Make it learn. First 2/5th's of the game should be easy, and that's a big
piece of the problem.
locally defined terms:
swath == x by y sequence of positions contained by at least two
empty positions, horizontally and vertically, on all sides,
and by at least one empty position diagonally. x>=3, y>=3,
x*y<=81. This is at Nikken Tobi, or Kogeima, or less
area == 4 by d+1 strip of positions, not limited by played stones in
any way. d is length of the side of the board. a 19x19 board
has 36 (?) areas - not too much to check
+ swaths can be operated upon largely independently. If it is found that
they cannot, they should be redefined to do so
+ swaths of different sizes can easily be considered, and should be,
particularly because the large swath histogram would take relatively
long to fill up. Look for largest swath first, than fall back on
successively smaller swaths
+ let empty be 0, black be 1, white be 2, edge piece be 3.
+ 2 bits per vertex is feasible, but packed formats are slow. 1 byte would
be faster.
+ 81 bytes for a single 9x9 swath isn't bad. However, 531K or 132K is highish
for an exhaustive mapping of all possibilities within a 9x9.
+ histograms should not be expected to become fully populated. Some moves
are illegal. Note that dumb moves would probably be represented, tho more
"slowly" than good moves.
+ in the sparse (one byte per) format, space required for a 100% populated
histogram is x^6 bytes, where "x" is the length of a swath's side. for
the sparse format, of course, that's (x^6)/4 bytes.
+ combining swaths may reduce to
+ random placements may be desirable for a while, at Least
+ some kind of basic "this is a legal move" checking should be added, if
nothing else just to get a good reality check into the histogram-driven
moves
+ consider digging up a ton of SGF files to do a histogram of "winning
swaths"
+ things that make a swath or area "good":
+ eventually, the game is won. This should deter overaggressive play.
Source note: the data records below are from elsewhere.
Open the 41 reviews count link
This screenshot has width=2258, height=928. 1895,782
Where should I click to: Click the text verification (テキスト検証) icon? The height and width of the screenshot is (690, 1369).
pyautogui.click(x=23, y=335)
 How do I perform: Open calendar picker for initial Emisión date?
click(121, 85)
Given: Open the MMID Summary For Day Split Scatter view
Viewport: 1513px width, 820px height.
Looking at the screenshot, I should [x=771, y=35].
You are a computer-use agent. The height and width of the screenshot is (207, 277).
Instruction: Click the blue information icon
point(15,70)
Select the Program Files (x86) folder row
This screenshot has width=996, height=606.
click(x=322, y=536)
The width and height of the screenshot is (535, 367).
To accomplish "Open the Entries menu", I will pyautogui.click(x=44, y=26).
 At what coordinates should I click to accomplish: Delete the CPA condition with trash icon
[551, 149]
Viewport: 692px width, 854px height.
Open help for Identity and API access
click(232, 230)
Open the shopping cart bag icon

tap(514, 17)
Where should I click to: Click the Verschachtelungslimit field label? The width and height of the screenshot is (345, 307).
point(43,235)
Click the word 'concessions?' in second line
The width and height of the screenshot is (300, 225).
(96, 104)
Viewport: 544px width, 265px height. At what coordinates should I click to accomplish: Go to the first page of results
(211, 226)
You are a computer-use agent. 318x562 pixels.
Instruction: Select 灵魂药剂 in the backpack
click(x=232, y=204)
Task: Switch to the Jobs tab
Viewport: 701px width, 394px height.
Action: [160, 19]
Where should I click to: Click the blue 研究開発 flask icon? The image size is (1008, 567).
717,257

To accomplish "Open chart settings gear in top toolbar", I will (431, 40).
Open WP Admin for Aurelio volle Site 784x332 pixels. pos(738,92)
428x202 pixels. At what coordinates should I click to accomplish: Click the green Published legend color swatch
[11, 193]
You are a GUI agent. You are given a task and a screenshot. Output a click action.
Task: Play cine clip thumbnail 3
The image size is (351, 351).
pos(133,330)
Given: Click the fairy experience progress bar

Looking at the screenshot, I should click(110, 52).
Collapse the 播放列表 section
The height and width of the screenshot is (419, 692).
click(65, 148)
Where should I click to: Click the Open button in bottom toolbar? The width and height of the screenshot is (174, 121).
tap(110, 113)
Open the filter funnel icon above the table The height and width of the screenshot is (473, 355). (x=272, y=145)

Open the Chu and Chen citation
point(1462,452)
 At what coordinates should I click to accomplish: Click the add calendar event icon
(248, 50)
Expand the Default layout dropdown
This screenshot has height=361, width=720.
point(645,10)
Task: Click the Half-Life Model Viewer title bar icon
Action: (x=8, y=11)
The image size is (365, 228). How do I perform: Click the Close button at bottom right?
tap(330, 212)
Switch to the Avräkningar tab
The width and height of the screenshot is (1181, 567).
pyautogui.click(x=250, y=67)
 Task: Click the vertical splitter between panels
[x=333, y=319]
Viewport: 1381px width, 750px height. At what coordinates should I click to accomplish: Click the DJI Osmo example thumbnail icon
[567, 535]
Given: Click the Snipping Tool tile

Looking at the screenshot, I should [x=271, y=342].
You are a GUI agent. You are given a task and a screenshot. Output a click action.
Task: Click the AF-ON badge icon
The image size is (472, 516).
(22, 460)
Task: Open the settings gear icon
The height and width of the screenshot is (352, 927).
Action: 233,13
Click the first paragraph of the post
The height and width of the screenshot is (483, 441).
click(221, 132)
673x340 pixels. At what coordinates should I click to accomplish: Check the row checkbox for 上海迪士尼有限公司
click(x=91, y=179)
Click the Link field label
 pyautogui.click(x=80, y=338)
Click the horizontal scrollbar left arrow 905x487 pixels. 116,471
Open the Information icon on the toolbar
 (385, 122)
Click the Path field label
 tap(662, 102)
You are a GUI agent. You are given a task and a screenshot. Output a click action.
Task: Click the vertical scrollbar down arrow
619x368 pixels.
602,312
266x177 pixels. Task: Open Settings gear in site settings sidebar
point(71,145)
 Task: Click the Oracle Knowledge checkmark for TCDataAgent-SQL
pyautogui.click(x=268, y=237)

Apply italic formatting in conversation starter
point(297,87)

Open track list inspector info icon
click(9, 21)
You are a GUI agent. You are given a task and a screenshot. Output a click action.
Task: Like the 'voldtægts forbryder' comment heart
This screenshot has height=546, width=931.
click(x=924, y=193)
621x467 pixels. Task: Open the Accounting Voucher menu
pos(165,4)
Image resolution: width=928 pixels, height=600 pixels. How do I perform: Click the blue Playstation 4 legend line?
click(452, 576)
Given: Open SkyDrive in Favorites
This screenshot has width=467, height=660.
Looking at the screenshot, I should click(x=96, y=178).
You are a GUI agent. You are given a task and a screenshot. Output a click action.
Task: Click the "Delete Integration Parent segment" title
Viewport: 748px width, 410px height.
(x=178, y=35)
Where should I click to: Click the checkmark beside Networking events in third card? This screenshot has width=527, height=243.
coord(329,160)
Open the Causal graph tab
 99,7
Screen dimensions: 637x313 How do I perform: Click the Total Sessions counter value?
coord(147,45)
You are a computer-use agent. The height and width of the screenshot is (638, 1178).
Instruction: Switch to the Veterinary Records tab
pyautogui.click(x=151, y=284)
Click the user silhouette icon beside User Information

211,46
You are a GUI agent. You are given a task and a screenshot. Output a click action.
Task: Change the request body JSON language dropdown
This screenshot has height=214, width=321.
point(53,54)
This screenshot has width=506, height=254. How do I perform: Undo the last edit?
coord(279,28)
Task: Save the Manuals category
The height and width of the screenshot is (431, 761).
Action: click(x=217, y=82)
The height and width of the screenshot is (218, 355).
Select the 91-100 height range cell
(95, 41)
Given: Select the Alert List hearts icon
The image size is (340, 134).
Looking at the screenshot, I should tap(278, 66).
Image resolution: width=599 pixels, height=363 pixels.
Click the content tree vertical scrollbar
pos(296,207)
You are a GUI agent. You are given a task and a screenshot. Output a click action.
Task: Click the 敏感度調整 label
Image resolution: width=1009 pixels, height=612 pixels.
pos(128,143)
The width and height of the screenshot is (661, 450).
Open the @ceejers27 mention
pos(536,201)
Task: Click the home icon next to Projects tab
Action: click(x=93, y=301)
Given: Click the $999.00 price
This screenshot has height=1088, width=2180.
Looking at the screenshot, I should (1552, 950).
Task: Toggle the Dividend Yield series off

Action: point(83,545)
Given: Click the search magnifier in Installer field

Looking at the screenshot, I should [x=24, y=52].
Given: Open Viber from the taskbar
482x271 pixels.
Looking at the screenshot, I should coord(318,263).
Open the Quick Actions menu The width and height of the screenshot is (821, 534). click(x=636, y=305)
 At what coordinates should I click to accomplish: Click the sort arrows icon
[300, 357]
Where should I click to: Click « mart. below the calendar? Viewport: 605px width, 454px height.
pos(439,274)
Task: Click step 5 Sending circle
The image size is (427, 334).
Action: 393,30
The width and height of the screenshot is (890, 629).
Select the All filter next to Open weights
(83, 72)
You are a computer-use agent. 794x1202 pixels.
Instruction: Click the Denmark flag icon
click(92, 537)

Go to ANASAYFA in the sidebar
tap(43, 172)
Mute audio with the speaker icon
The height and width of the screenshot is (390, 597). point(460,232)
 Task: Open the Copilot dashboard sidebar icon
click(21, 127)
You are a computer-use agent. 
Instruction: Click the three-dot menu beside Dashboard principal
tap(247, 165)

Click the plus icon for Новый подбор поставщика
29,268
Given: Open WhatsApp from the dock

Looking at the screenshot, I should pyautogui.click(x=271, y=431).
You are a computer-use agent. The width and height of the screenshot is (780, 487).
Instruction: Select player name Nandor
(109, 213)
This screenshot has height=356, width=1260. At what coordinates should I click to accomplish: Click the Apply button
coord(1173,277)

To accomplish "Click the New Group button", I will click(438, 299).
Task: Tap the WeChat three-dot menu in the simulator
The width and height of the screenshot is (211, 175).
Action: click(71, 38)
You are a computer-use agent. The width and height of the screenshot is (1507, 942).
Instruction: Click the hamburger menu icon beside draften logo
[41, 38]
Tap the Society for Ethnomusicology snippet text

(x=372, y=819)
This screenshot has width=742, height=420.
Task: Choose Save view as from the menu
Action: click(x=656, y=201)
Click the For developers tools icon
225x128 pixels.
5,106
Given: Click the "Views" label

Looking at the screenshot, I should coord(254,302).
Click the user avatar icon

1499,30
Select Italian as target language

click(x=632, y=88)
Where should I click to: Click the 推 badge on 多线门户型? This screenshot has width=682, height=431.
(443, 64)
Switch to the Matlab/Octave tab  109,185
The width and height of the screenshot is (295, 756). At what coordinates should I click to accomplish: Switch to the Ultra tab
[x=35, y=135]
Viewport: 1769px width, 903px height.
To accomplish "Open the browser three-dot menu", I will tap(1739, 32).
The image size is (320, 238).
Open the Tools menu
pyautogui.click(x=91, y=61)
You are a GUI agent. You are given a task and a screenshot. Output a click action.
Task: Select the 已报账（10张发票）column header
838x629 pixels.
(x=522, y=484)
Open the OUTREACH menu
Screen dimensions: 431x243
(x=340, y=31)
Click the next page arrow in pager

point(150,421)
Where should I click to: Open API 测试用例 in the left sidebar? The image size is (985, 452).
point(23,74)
+ a high number of the opponent's stones (defined by units that may
extend outside the swath) are captured from it
+ at the end of the game, a high number of empty spaces are bordered by
portions of this swath - partially or wholly. wholly might count for
more
+ swaths and areas may need different rules for what makes them "good"
+ this "good swath" things should probably be stored separately, so that
they can be weighted, and these weightings could be adjusted on the fly
+ stored swaths applied to swaths on-board count more than stored areas
applied to areas on-board
+ stored areas applied to unknown (or too large) on-board swaths count
more than stored swaths applied to same
+ functions for rotating swaths and areas are important. 0, 90, 180 and 270.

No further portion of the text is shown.